Just as it took time to become burnt out, the
recovery process can also take a while. Below are a few tips you can try to
help along the healing process.
1. Leave the House Every Day
The burnout symptoms and recovery period can make
you feel like turning into a homebody if you aren’t going to work. While you
need to get plenty of rest, it’s just as important to keep in touch with people
and the outside world. Even just going for a walk every day can help improve
your outlook. Light exercise is ideal for beating depression and anxiety so go
for a swim or join a casual team sport.
2. Improve Your Diet
Mental exhaustion can make it difficult to shop and
prepare meals for yourself but eating a poor diet supplemented with alcohol is
a recipe for a longer recovery. A diet rich in vitamins and minerals will make
you feel better and will help with building up your depleted immune system.
There is now evidence that gut health is linked to mental health so eating
foods that are good for your gut could be helpful. Remember to get a little
sunshine each day for some vitamin D.
3. Take Stock of Your Values and Goals
Burnout can be a life-altering time of life. Use it
to assess what changes you could make to your life to improve it. For instance,
sometimes people work long hours but are not necessarily productive during
those hours. Others may have forgotten what they are aiming for in their career
and feel on a treadmill that they can’t get off. You might decide to spend time
with your family and friends rather putting in long hours at the office. Think
about what you want in life.
4. Be Prepared to Talk About It
Things are unlikely to change unless you do
something about it. Burnout rarely goes away of its own accord. Mental health
difficulties don’t have the same stigma they did 10 or so years ago. Don’t be
ashamed to tell work that you are experiencing burnout or mental health
problems. You may want to take some leave or reduce your workload to help with
recovery. Your feedback may encourage your employer to make changes that could
help your current and future colleagues. You may need to rely on your friends
and family more than ever now to get through this challenging time.

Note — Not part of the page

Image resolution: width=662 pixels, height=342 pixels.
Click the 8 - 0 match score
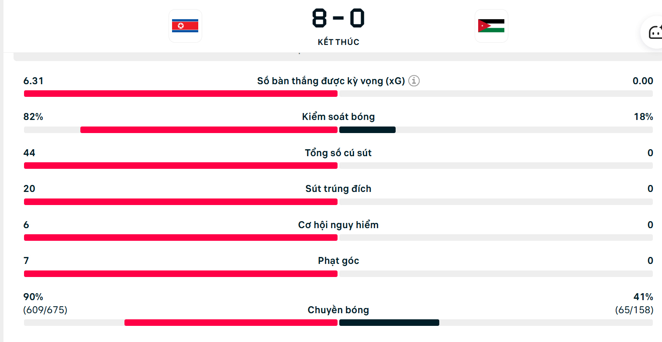click(338, 18)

5. Practice Positivity and Mindfulness
You may have spent months being cynical and feeling
angry but that doesn’t mean you need to be like this forever. Try to think
positively and envisage a better future for yourself. Surround yourself with
supportive and positive people who can help you maintain a positive outlook on
life. It’s likely that you will need regularly reminding that this state isn’t
permanent and that you will beat it. Mindfulness and meditation has been proven
to help with anxiety, stress and depression and are worth looking into. Talking
therapies, such as counselling or cognitive-behavioural coaching have
considerable research proving they have a very positive effect. They might be
helpful to keep you focussed on practical, positive thought patterns and
activities.
6. Be Patient and Kind to Yourself
If you are suffering from burnout, one of the most important things you can do is to be patient with yourself. Learning how to deal with work burnout takes time. Overcoming burnout can take months before you feel like your old self again.